* **Work instruction**
Copy the records exactly. Every line must match.

* **Supplied entries**
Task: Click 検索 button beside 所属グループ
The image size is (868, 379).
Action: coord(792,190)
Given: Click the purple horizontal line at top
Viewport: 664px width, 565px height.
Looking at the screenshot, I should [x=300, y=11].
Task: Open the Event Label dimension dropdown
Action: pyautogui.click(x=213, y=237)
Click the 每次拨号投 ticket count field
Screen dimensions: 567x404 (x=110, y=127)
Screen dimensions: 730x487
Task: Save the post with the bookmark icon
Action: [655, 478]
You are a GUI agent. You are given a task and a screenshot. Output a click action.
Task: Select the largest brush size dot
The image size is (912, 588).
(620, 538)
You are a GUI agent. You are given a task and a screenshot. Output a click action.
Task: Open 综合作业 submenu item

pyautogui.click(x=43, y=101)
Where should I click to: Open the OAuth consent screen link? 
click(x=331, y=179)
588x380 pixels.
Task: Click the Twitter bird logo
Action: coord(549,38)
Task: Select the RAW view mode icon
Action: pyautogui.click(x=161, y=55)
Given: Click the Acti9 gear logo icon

* **Finished exercise**
Task: Click 検索 button beside 所属グループ
The image size is (868, 379).
Action: coord(792,190)
Given: Click the purple horizontal line at top
Viewport: 664px width, 565px height.
Looking at the screenshot, I should [x=300, y=11].
Task: Open the Event Label dimension dropdown
Action: pyautogui.click(x=213, y=237)
Click the 每次拨号投 ticket count field
Screen dimensions: 567x404 (x=110, y=127)
Screen dimensions: 730x487
Task: Save the post with the bookmark icon
Action: [655, 478]
You are a GUI agent. You are given a task and a screenshot. Output a click action.
Task: Select the largest brush size dot
The image size is (912, 588).
(620, 538)
You are a GUI agent. You are given a task and a screenshot. Output a click action.
Task: Open 综合作业 submenu item

pyautogui.click(x=43, y=101)
Where should I click to: Open the OAuth consent screen link? 
click(x=331, y=179)
588x380 pixels.
Task: Click the Twitter bird logo
Action: coord(549,38)
Task: Select the RAW view mode icon
Action: pyautogui.click(x=161, y=55)
Given: Click the Acti9 gear logo icon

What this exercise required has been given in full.